A dull but ultimately satisfying day, unpacking and shelving six boxes of books that have been waiting since the end of June. And then tidying up some scans of slides from Canada. Much, much duller. Waiting for my machine to deal with a 70Mb file is worse by far than watching paint dry, and makes a mockery of using Preview in Photoshop to judge by eye the impact of any fiddling. Still, the job’s done, and there’s a new set on Flickr to prove it. (More will have to wait.)

Flickr is impressive, no doubt, but there’s one thing that annoys the hell out of me: re-ordering. You have to upload in reverse chronological order if you want the Photostream to appear in the correct order. And re-ordering the images in a set is a right pain, dragging each one but having to stay within the confines of the silly little scrolling window.
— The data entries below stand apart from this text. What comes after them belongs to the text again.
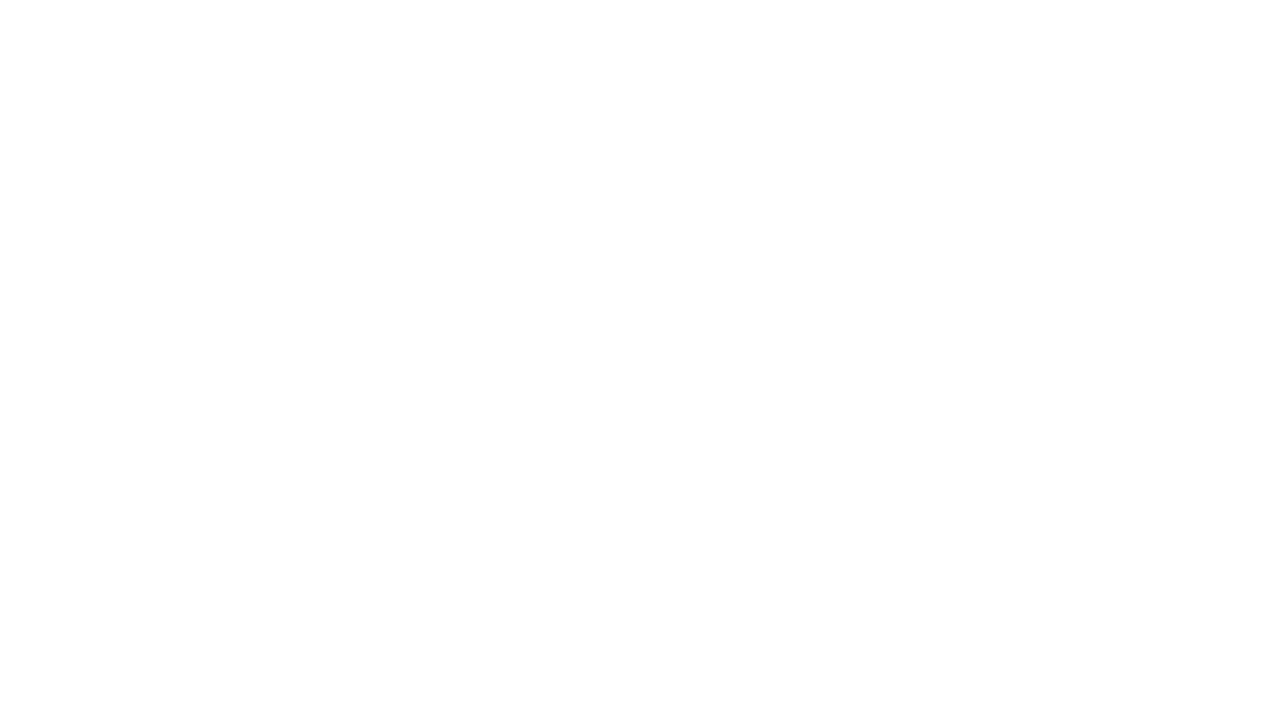
Open (263, 58)
Find what (132, 58)
Replace with (142, 96)
Close (263, 95)
Replace with (132, 95)
Find what (142, 58)
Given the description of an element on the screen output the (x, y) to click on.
I realize why it is hard — because the image is given its unique Flickr number as it is uploaded — but how hard would it be to enable decent control over the order of photos in the Photostream?

1 comment

Neddie August 23, 2005 at 6:14 pm

I’m not a Flickr member, so I can’t see what it is you’re talking about, but I design things like this for a living for a Giant Internet Service Provider I imagine you’ve heard of, so I can take a stab at it.

The guys who designed the interface were the guys who built the interface. Coders, not designers. They aren’t trained or even particularly interested in Human Factors Engineering, and they didn’t approach the design with sympathy for you or your needs in mind. They had an assignment — build a photo-upload interface. In the fulfillment of this brief they solved a few very large problems and failed to solve a number of small-but-significant ones — reordering images, for example. They built an interface that worked well for its primary purpose, but then they had to retrofit a lot of bad solutions when the flaws started appearing in the original design. Probably there was a time crunch too. There always is.

These problems, they reason, will be solved in Version Two. Which, of course, will never exist.

In short, they didn’t think ahead very well, didn’t diagram out interactivity, didn’t puzzle over usability issues before they started banging out a prototype. Happens all the time.

Also, they assume you’re 25 years old, have been using computers since you were 8, and have the manual dexterity and acuity of vision of a 25-year-old Flash programmer. And the patience of a saint.